This study of gambling on Oahu prepared by a gaming industry consultant has been a point of controversy since Governor Lingle’s office declined to make it public in response to a request from blogger Doug White (Poinography.com).
Although the governor’s office considers it confidential, lobbyist John Radcliffe, who submitted the report to Lingle, was more than willing to make a copy available. Just click on the cover page to read the whole report.
This does give us an interesting look at how well our public records law is working.
If you occasionally stop by Doug White’s blog, you know that he requested (and, after a year of waiting, finally received) communications received by Gov. Lingle asking her to sign or veto bills passed during the 2009 legislative session. Doug has been slowly working his way through the information received, painstakingly cataloging and indexing it all.
One document that caught his attention early on was described as “Executive summary and presentation material, Market and Economic Impact Analysis Two Casinos on the Island of Oahu.”
Governor Lingle’s office did not produce this report, claiming that it is exempt from public disclosure, citing “deliberative privilege.”
Here’s what Doug had to say in a blog entry last month.
This batch does have one especially intriguing item: check out this record, a letter from über lobbyist John Radcliffe about establishing two gaming casinos on Oahu. The report Radcliffe refers to in the letter was not provided in response to my UIPA request, and I challenged the Office of the Governor’s claim of “deliberative privilege.” The initial response from the OIP suggested that they will uphold the deliberative privilege—even if the report was not created by the government but was only “solicited by” a government agency. However, that OIP decision may have been made in ignorance of Radcliffe’s letter, which clarifies that the study is ten years old and, thus, was not solicited by the Lingle administration. I await further OIP review of my challenge, and I have a strong hunch that I’ll get the report. If I do get the report, it will be posted here, natch.
Doug wrote last week (Oct. 6) that he was still waiting to hear from OIP concerning their position on this report.
It’s hard to understand how this record could be considered exempt from public disclosure. First, it was not a product of internal government discussions, but was produced by a third party, in this case an organization that lobbies for the gaming industry. Second, it was never secret or confidential, and was intended for distribution. In the linked memo, Radcliffe says it was “widely circulated among legislative circles.” You can bet that he was well paid to get it in front of the eyeballs of as many influential people as possible. Third, it was over eight years old, dating from December 2000.
Doug says the governor’s office has claimed an exemption based on “deliberative privilege.”
The closest parallel is to Exemption 5 of the federal Freedom of Information Act, which allows federal agencies to withhold “inter-agency or intra-agency memorandums or letters” from the public if they “would not be available by law to a party other than an agency in litigation with the agency.” According to a Justice Department guide to Exemption 5, the “deliberative process privilege” is one of three legal privileges incorporated into this exemption.

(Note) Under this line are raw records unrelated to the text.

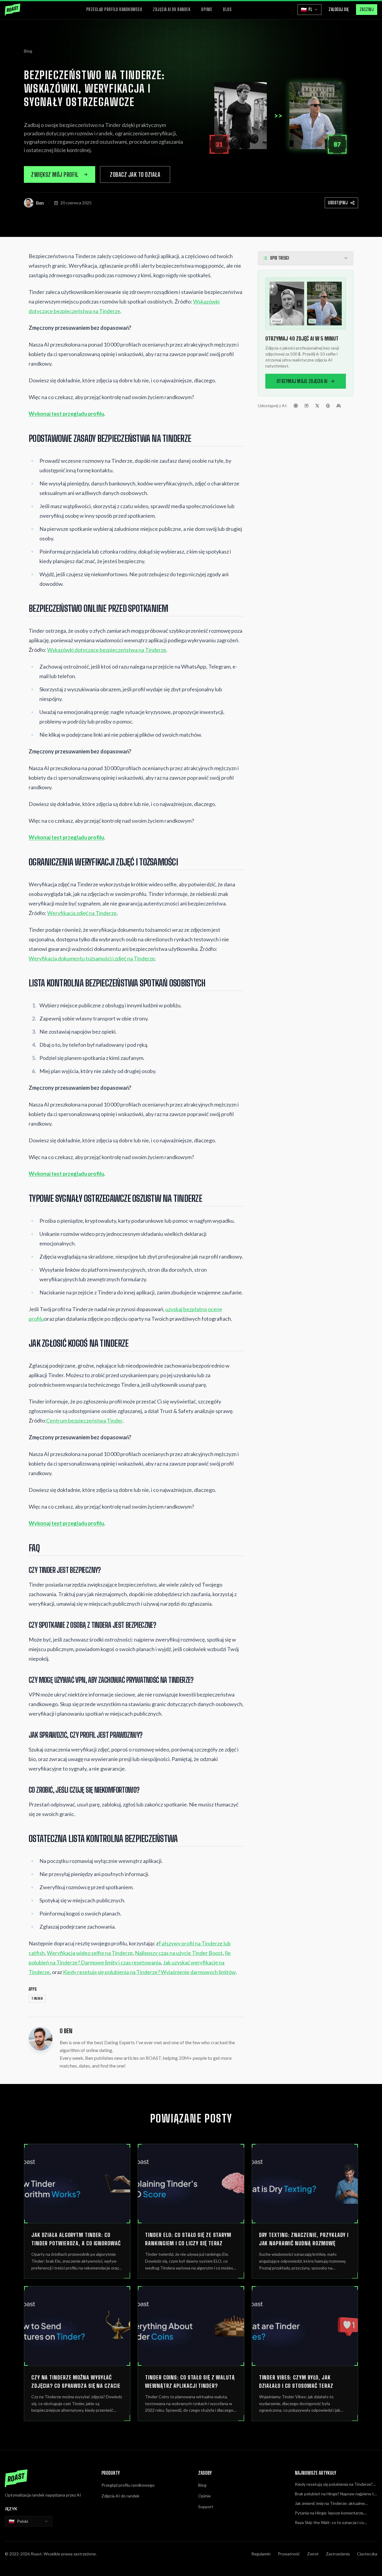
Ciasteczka (367, 2553)
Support (205, 2506)
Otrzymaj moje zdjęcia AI (302, 381)
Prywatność (289, 2553)
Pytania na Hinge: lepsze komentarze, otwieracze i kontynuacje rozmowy (329, 2513)
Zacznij (367, 9)
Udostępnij (338, 202)
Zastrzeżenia (338, 2553)
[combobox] (29, 2521)
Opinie (206, 9)
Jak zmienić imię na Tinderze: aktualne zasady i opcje (330, 2503)
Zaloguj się (339, 9)
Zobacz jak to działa (135, 174)
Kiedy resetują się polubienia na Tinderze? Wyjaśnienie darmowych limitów (334, 2484)
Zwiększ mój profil (54, 174)
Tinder (37, 1998)
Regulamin (261, 2553)
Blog (227, 9)
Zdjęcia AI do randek (171, 9)
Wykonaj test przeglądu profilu (66, 413)
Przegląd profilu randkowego (114, 9)
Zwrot (313, 2553)
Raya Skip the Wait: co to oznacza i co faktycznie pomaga (329, 2523)
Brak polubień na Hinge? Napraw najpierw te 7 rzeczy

According to this Justice Department discussion, the exemption would not apply to communications from consultants representing other outside interests advocating for their own position in competition with other interests.

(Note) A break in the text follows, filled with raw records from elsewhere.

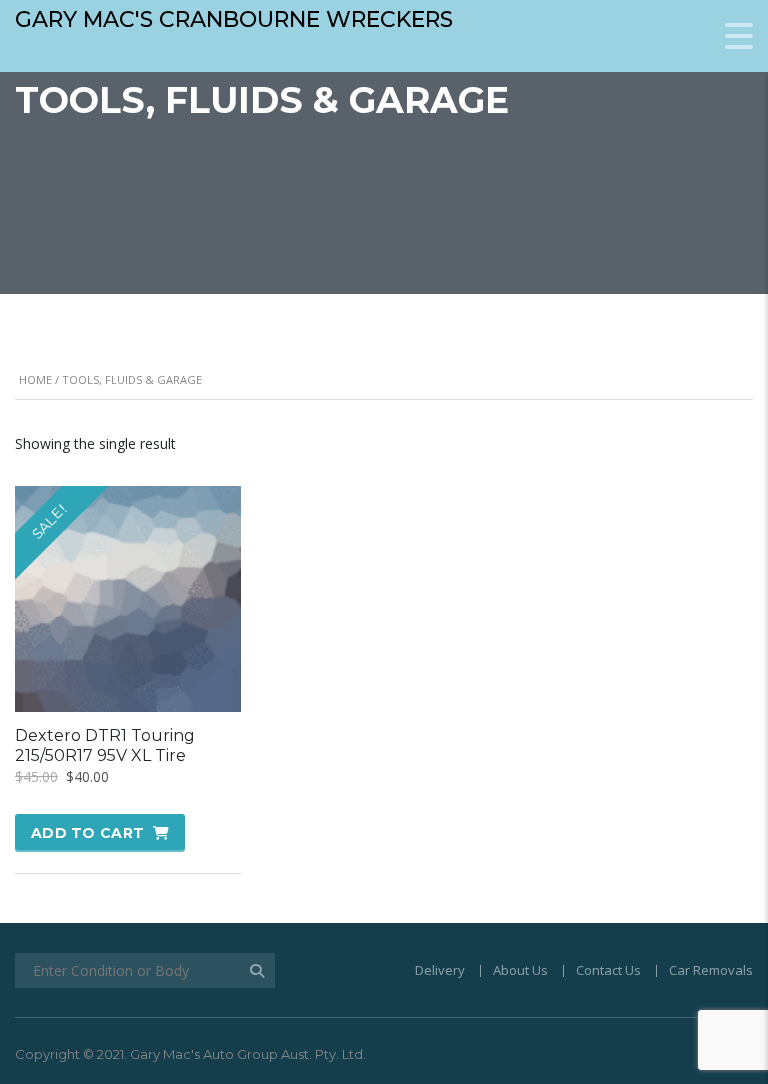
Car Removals (711, 970)
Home (35, 379)
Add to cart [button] (87, 833)
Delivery (440, 970)
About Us (520, 970)
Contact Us (608, 970)
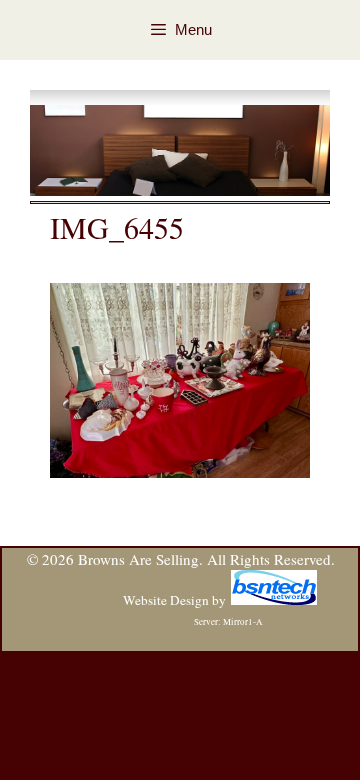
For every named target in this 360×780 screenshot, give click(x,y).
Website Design (166, 600)
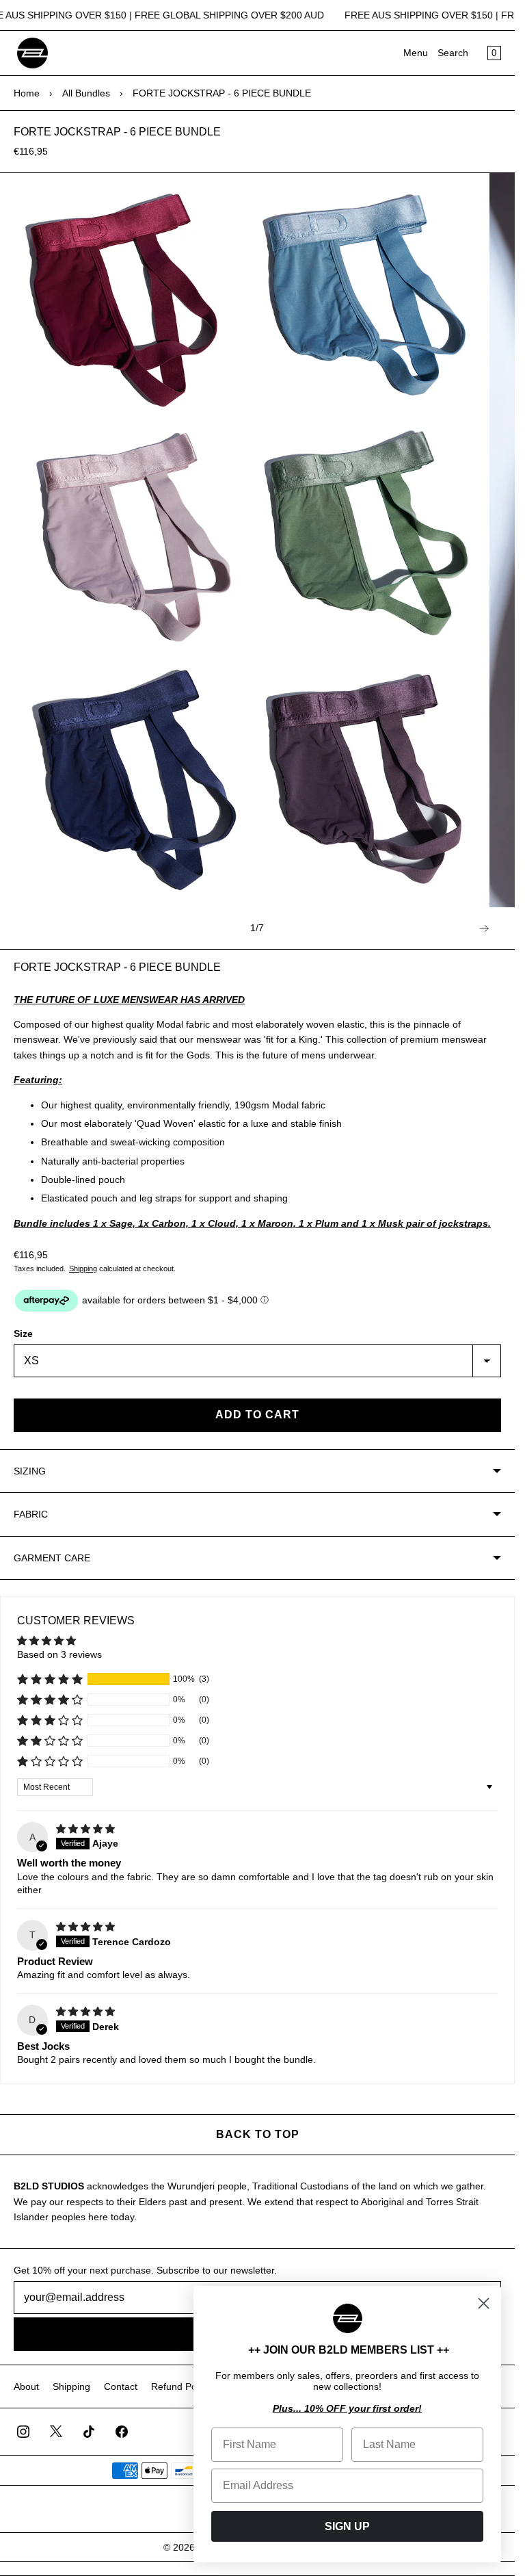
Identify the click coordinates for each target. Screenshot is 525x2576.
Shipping (83, 1268)
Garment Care (52, 1557)
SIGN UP (347, 2526)
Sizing (30, 1471)
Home (27, 93)
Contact (120, 2386)
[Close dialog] (484, 2303)
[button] (50, 1679)
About (26, 2386)
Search (453, 52)
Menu (415, 52)
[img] (85, 1828)
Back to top (257, 2134)
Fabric (31, 1514)
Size (23, 1333)
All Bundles (86, 93)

The Reporters Committee for Freedom of the Press reports it this way:
In 2001, the Supreme Court unanimously reiterated that under Exemption 5 the source of the documents must be a government agency. The Court reasoned that agency consultants might be covered under this provision because they acted like agency employees. But communications from groups (such as the American Indian tribes at issue in that case) who worked in their own interest could not be covered. 54
A later version of this FOIA guidedescribes the circumstances under which courts have extended the privilege to consultants:
In these cases, courts have emphasized that the agencies sought this outside advice, and that in providing their expertise, the consultants effectively functioned as agency employees, providing the agencies with advice similar to what it might have received from an employee (though it should be noted that there is no requirement that an agency not have its own employee with relevant expertise before seeking the assistance of an outside consultant).
The DOJ then addresses the deliberative process privilege directly.
The most commonly invoked privilege incorporated within Exemption 5 is the deliberative process privilege, the general purpose of which is to “prevent injury to the quality of agency decisions.” Specifically, three policy purposes consistently have been held to constitute the bases for this privilege: (1) to encourage open, frank discussions on matters of policy between subordinates and superiors; (2) to protect against premature disclosure of proposed policies before they are finally adopted; and (3) to protect against public confusion that might result from disclosure of reasons and rationales that were not in fact ultimately the grounds for an agency’s action.
There are a lot of legal references cited in these FOIA guides. But despite all the back and forth, it seems improbable that a ten-year old study prepared by an independent consultant for a special interest group that was widely circulated a decade ago, could now be legitimately claimed to be exempt from public disclosure in order to protect internal government deliberations.
Now its time to go watch the sunrise.